#### Source records
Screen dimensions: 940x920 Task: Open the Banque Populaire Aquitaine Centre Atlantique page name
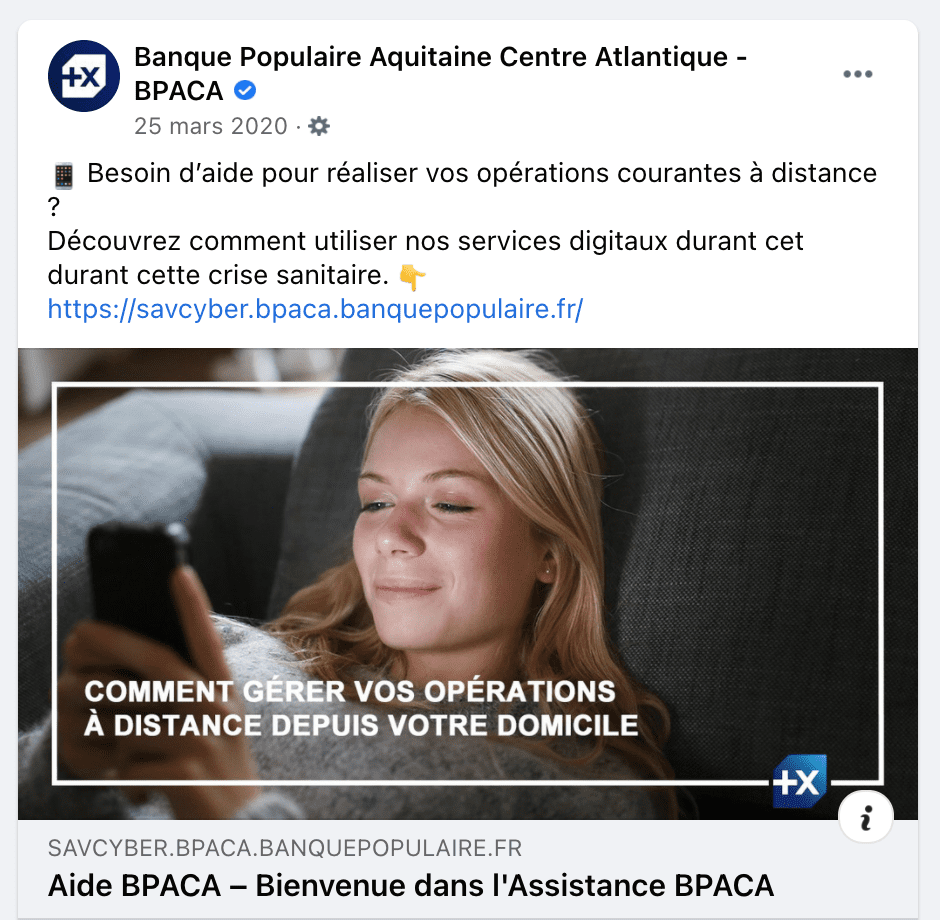(440, 74)

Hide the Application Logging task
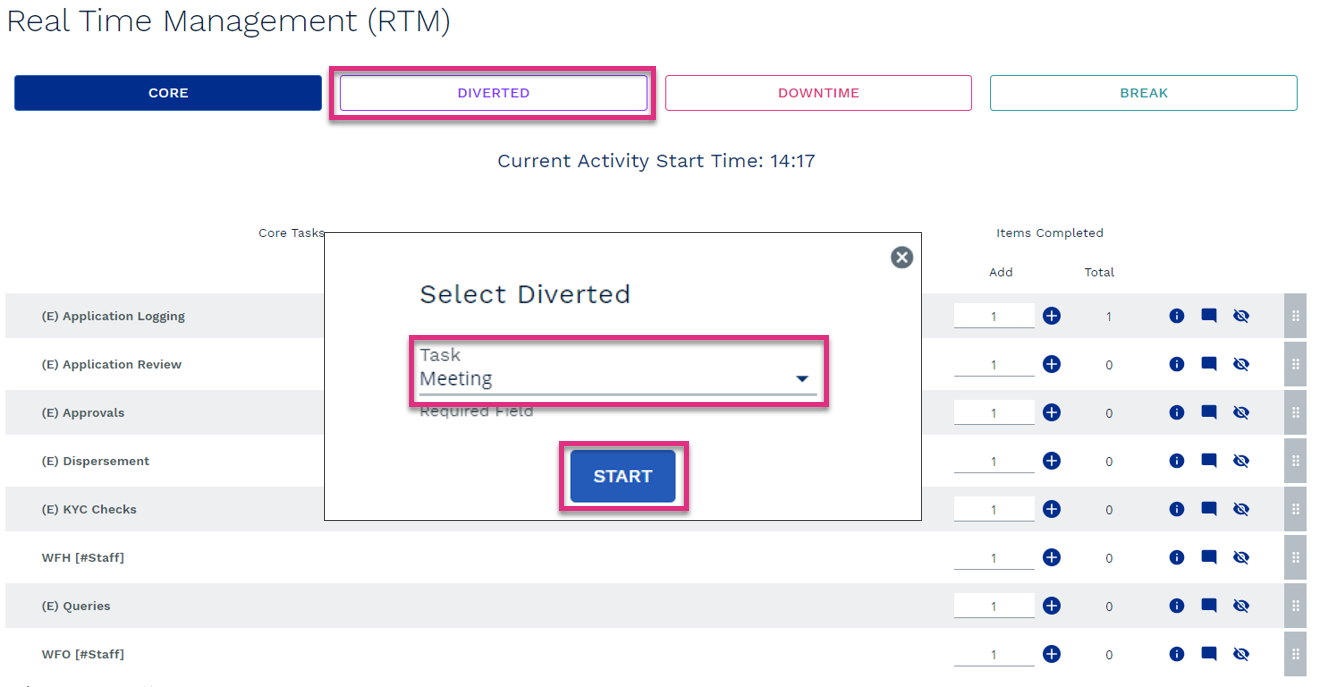click(1241, 316)
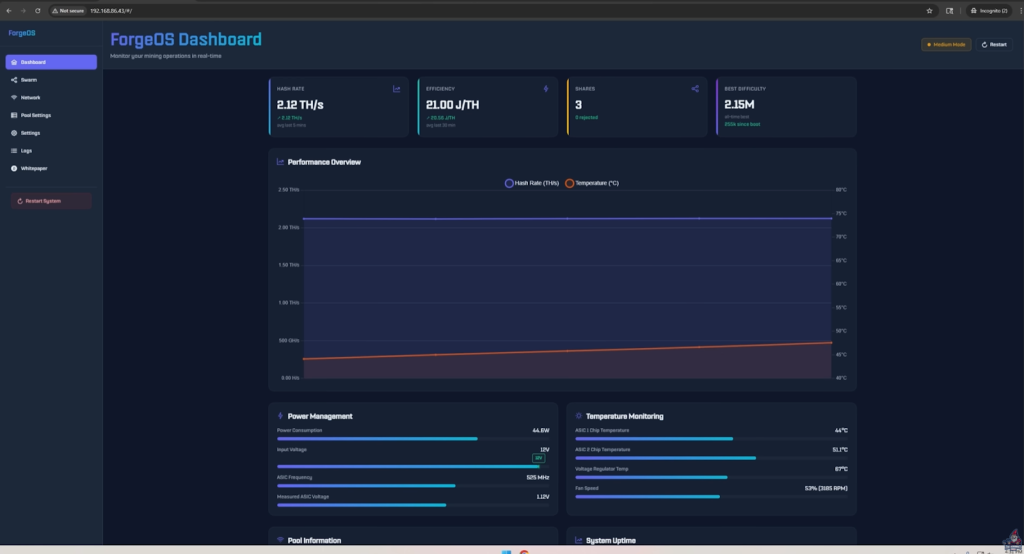Click the Power Management lightning icon
The width and height of the screenshot is (1024, 554).
pos(280,416)
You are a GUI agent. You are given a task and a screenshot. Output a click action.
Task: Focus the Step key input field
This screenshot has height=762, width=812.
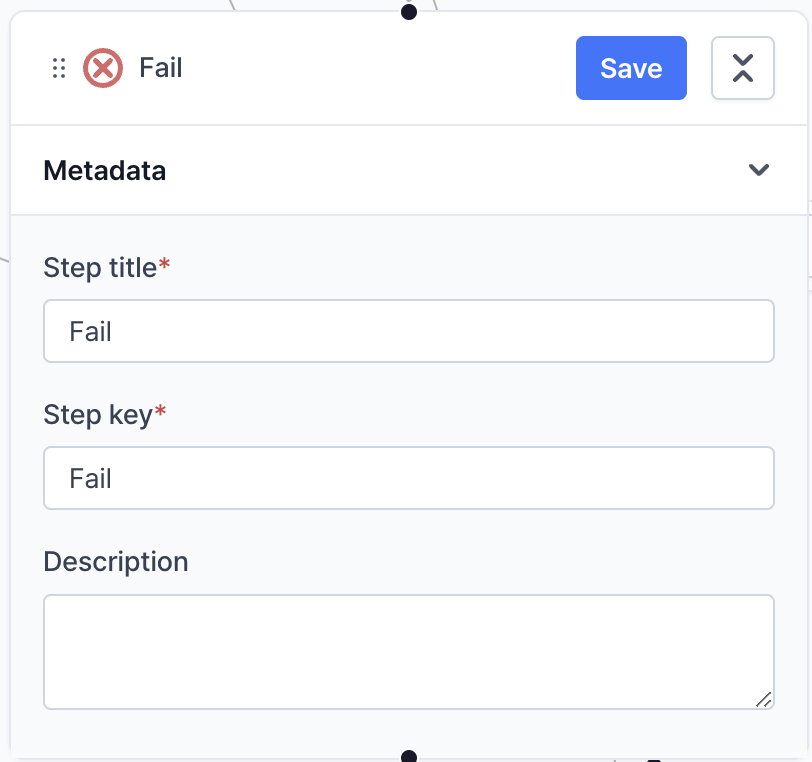coord(408,478)
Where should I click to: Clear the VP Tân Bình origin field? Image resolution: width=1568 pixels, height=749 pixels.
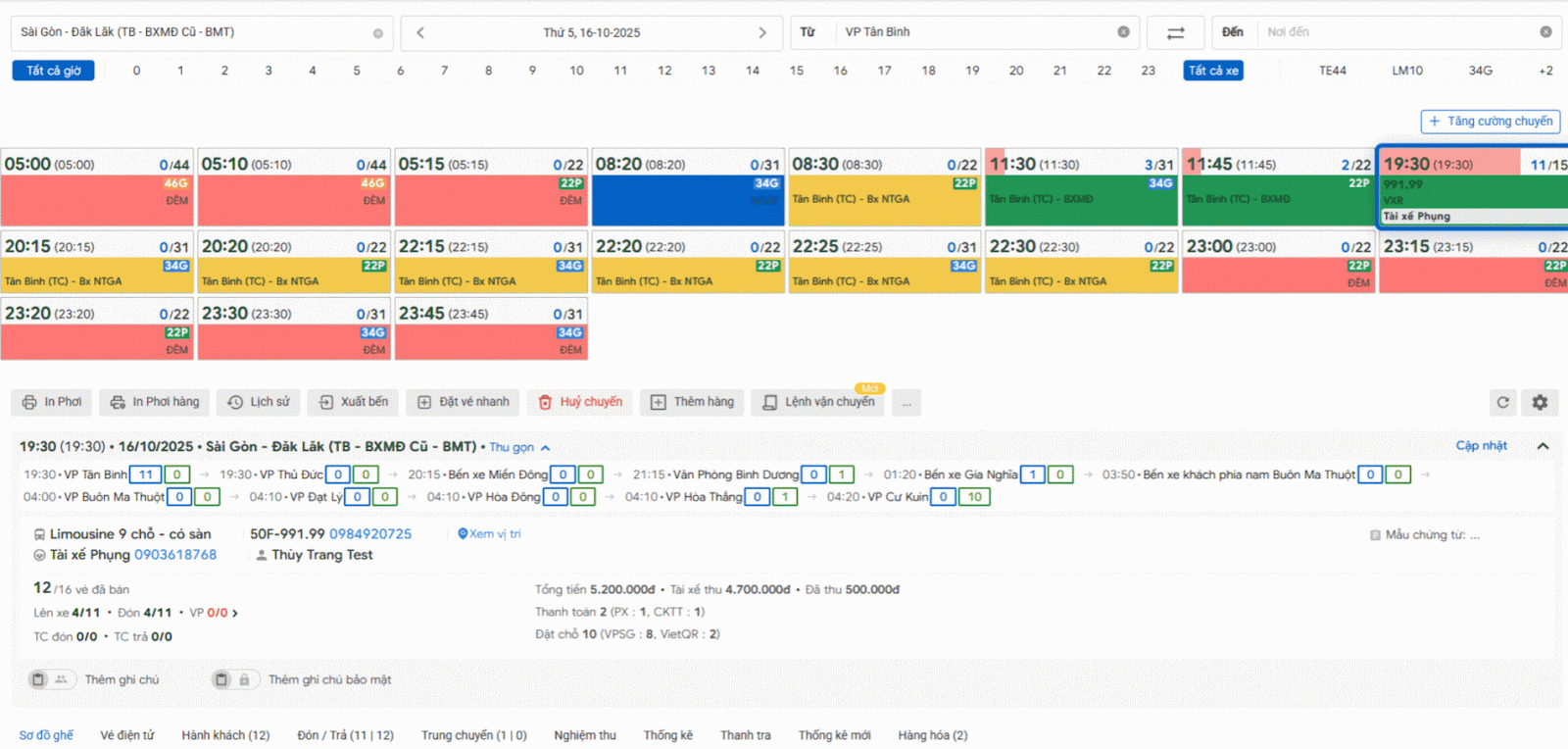pos(1123,32)
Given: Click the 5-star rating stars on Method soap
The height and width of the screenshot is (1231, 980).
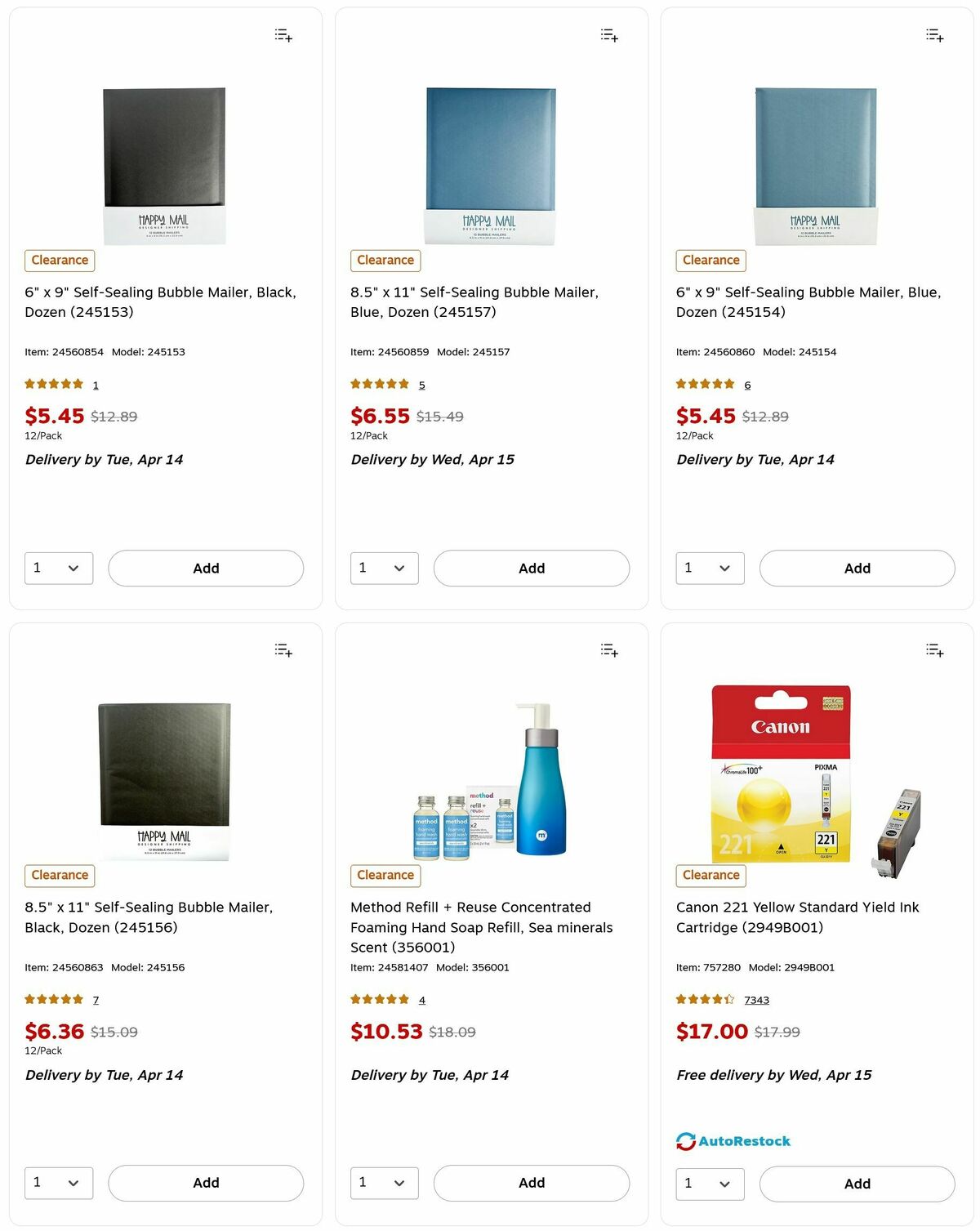Looking at the screenshot, I should coord(380,998).
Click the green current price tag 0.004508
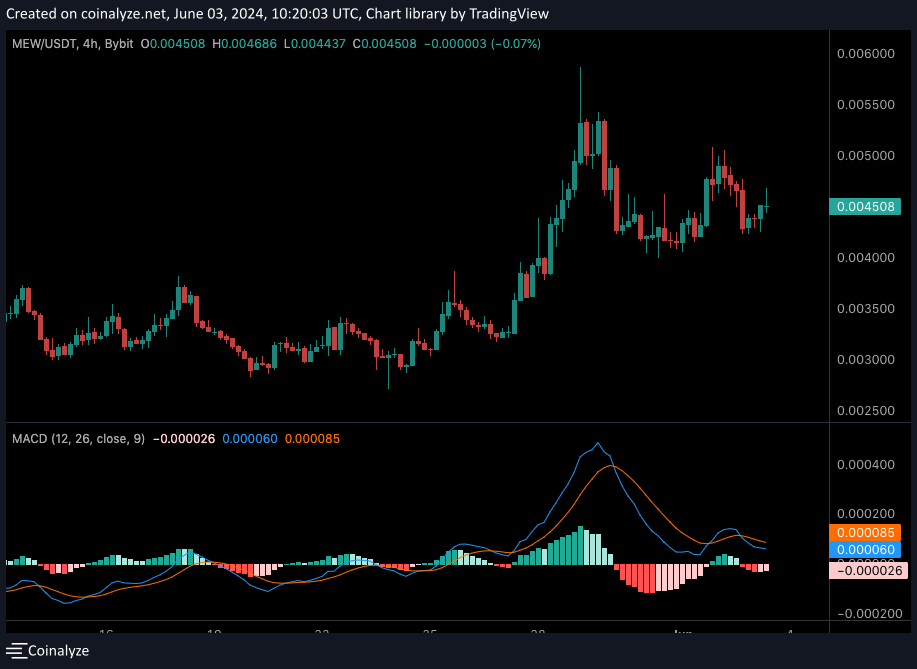 [864, 207]
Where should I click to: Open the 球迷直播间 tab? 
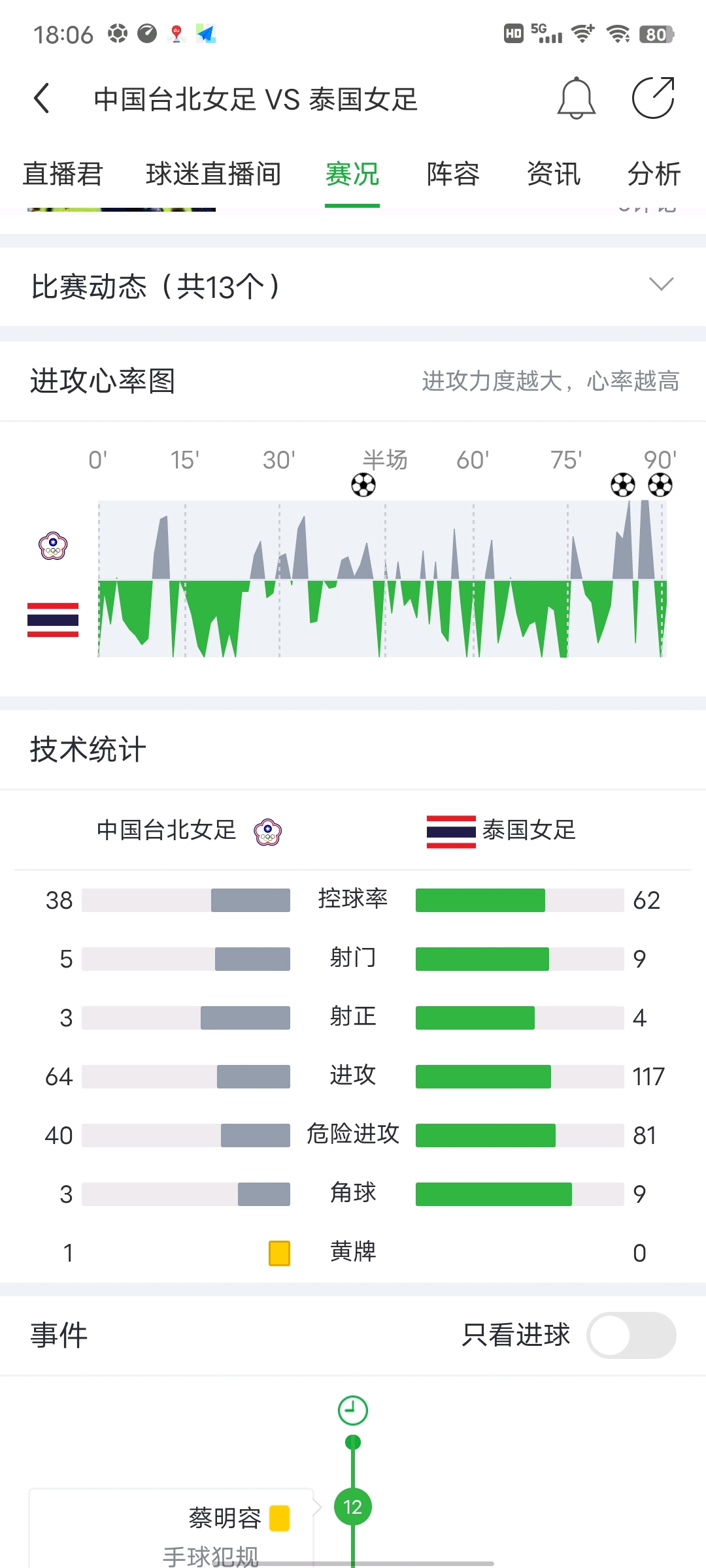point(214,174)
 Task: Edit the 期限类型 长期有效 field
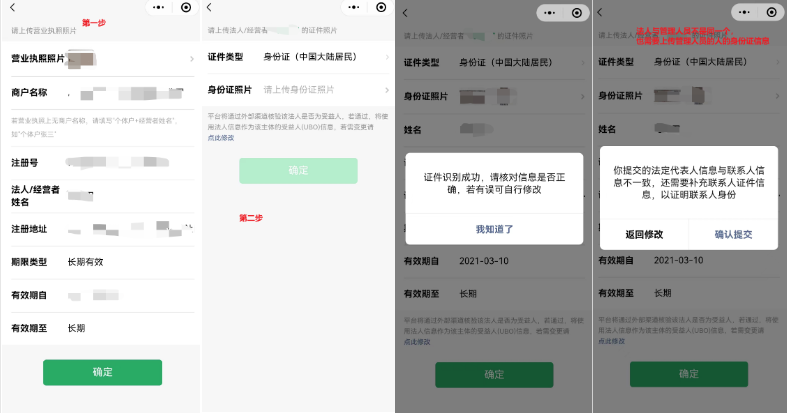tap(103, 262)
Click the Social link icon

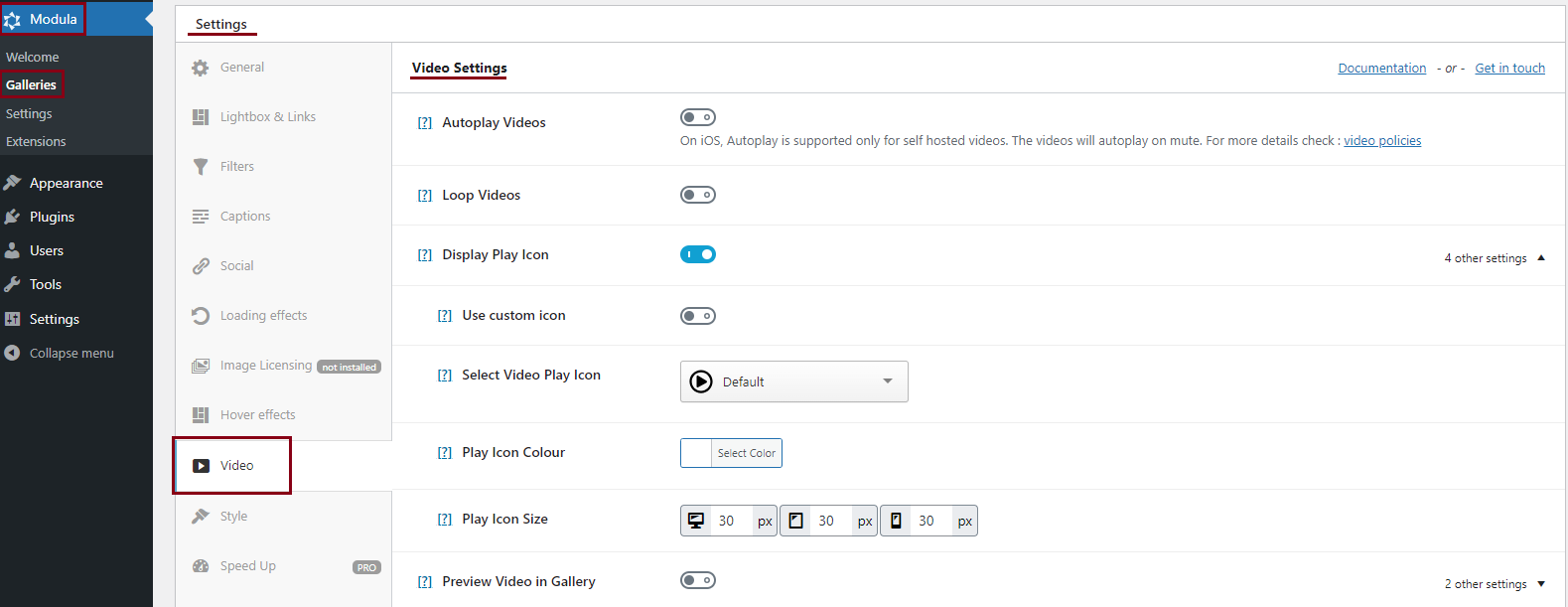[x=201, y=266]
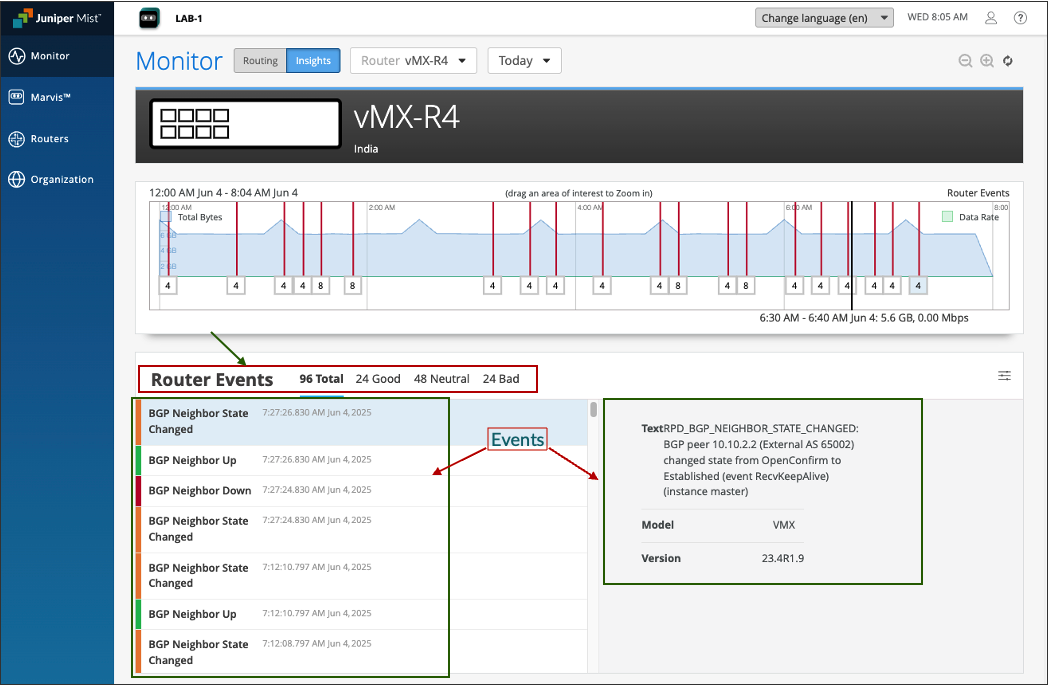Show the 24 Bad events tab
The width and height of the screenshot is (1049, 686).
pyautogui.click(x=500, y=380)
########
__What is required__. Please print each entry exactly as given and keep pictures out of it.

__Exercise answer__.
Screen dimensions: 940x920 Task: Open the Banque Populaire Aquitaine Centre Atlantique page name
(440, 74)

Hide the Application Logging task
click(1241, 316)
Click the Power Management lightning icon
The width and height of the screenshot is (1024, 554).
pos(280,416)
You are a GUI agent. You are given a task and a screenshot. Output a click action.
Task: Focus the Step key input field
This screenshot has height=762, width=812.
coord(408,478)
Where should I click to: Clear the VP Tân Bình origin field? Image resolution: width=1568 pixels, height=749 pixels.
pos(1123,32)
Given: Click the 5-star rating stars on Method soap
The height and width of the screenshot is (1231, 980).
Looking at the screenshot, I should coord(380,998).
Click the green current price tag 0.004508
 [864, 207]
Where should I click to: Open the 球迷直播间 tab? 
point(214,174)
 Task: Edit the 期限类型 长期有效 field
tap(103, 262)
Click the Social link icon

[x=201, y=266]
Show the 24 Bad events tab
The width and height of the screenshot is (1049, 686).
pyautogui.click(x=500, y=380)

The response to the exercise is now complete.